WHAT YOU ARE ASKED TO DO = Swap "button" for "control" in the part of the records that opens with the line containing "Click the 다음 단계 button" and closes at the end of the records, leave everything else unchanged, and give only those lines with the pictures left out.

INFORMATION SUPPLIED =
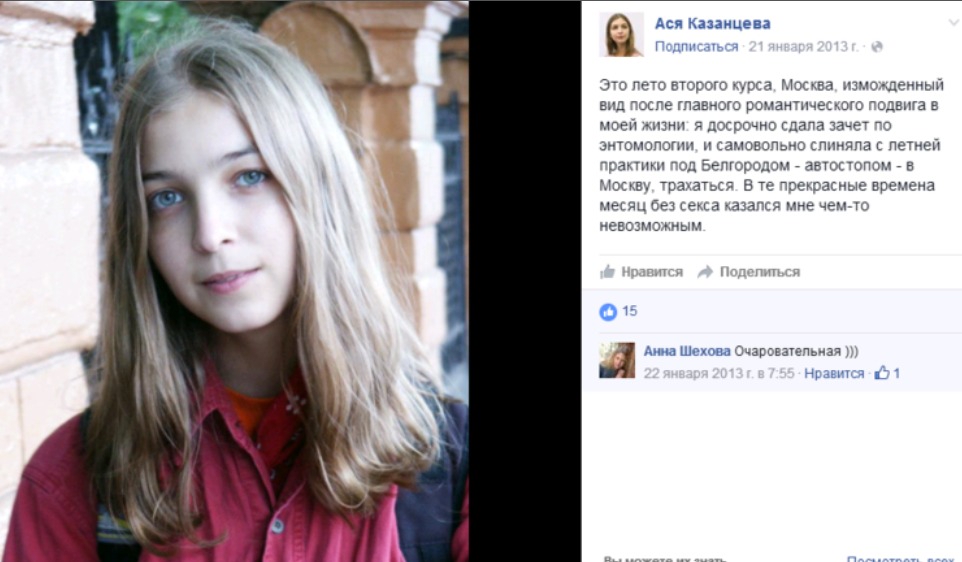Click the black margin beside the photo
The image size is (962, 562).
point(525,281)
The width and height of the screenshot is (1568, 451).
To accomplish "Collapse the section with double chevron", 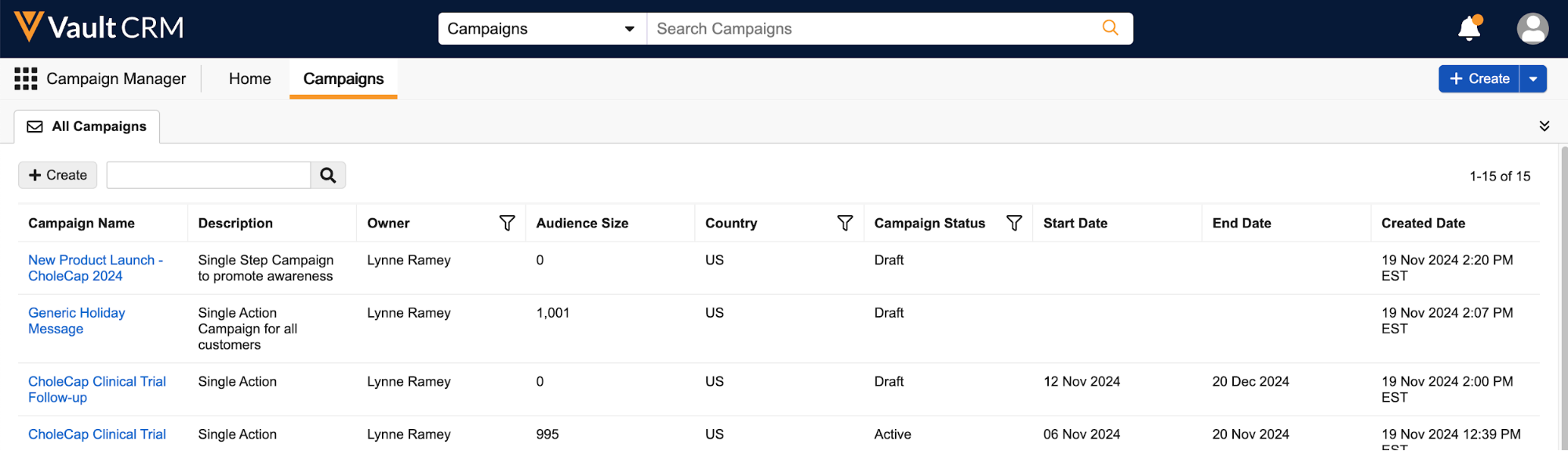I will (x=1544, y=126).
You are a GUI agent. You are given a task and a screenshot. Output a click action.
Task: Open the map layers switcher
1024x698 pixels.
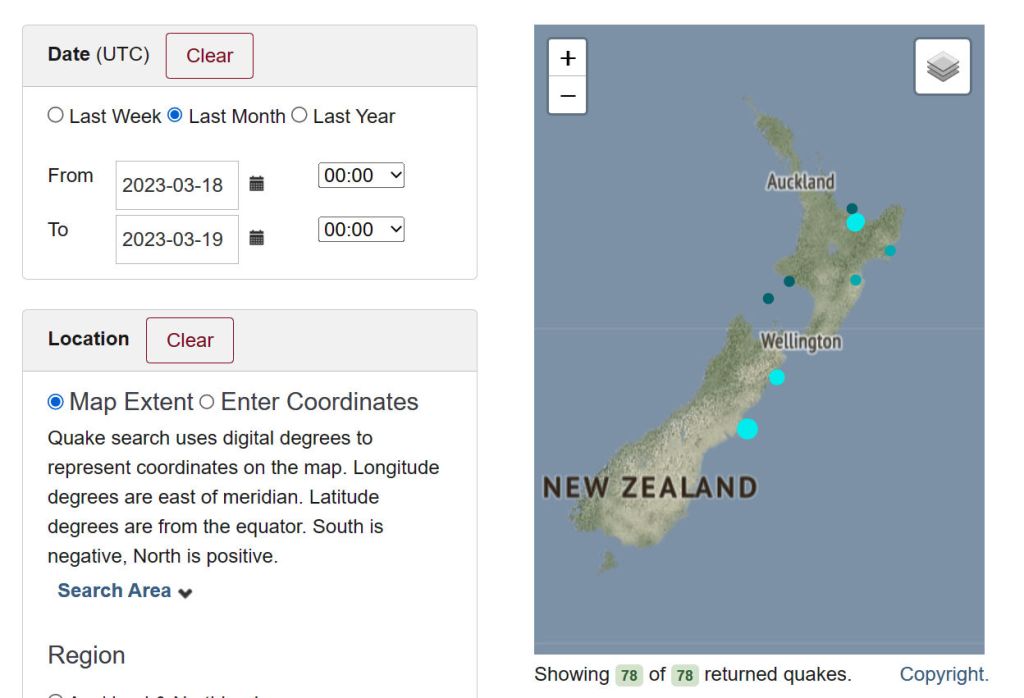[x=942, y=67]
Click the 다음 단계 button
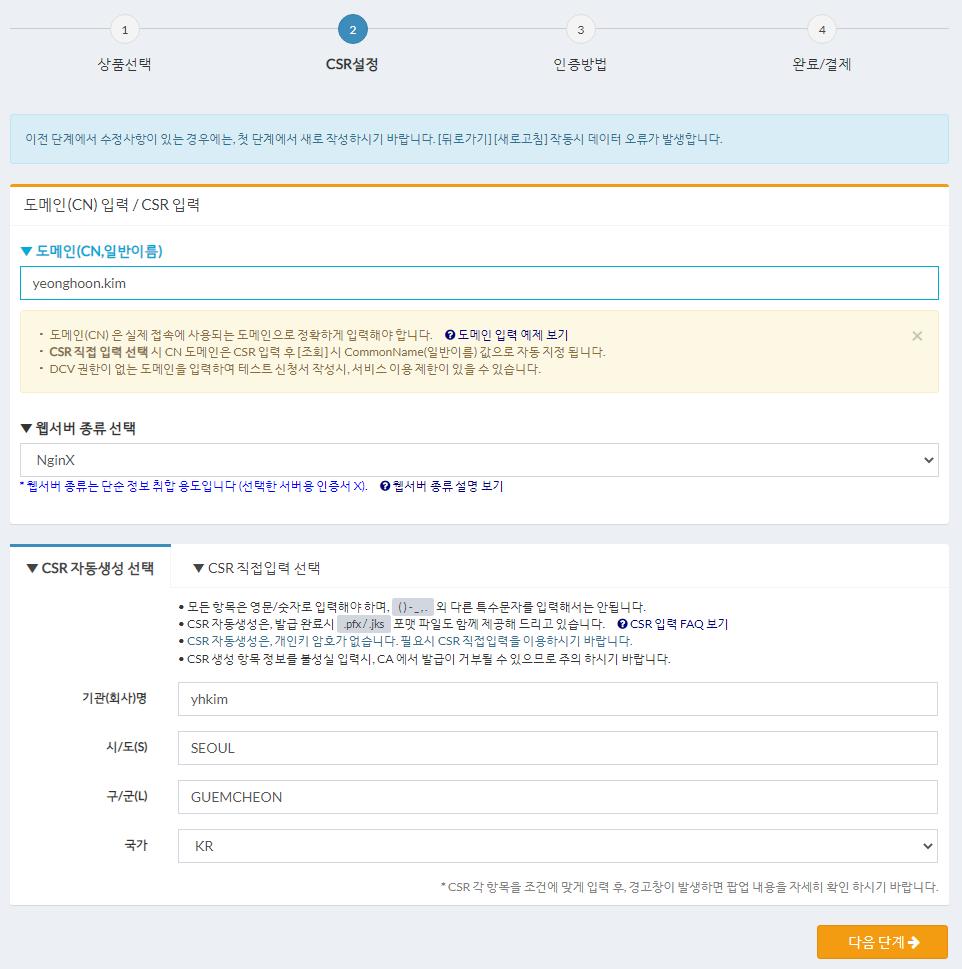 (882, 942)
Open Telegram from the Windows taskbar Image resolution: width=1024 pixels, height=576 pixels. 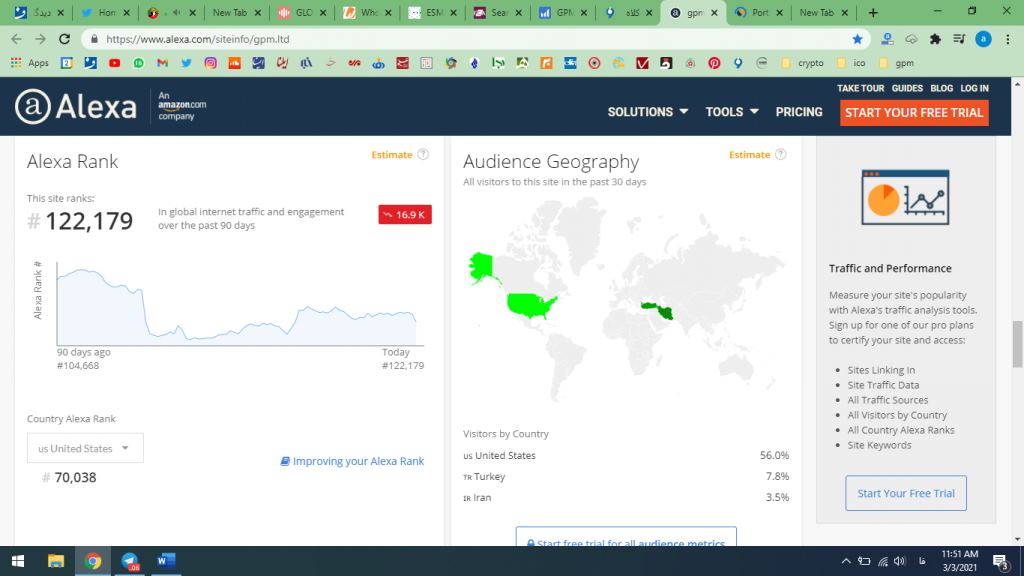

RESULT =
Click the 다음 단계 control
 (882, 942)
Open Telegram from the Windows taskbar Image resolution: width=1024 pixels, height=576 pixels. 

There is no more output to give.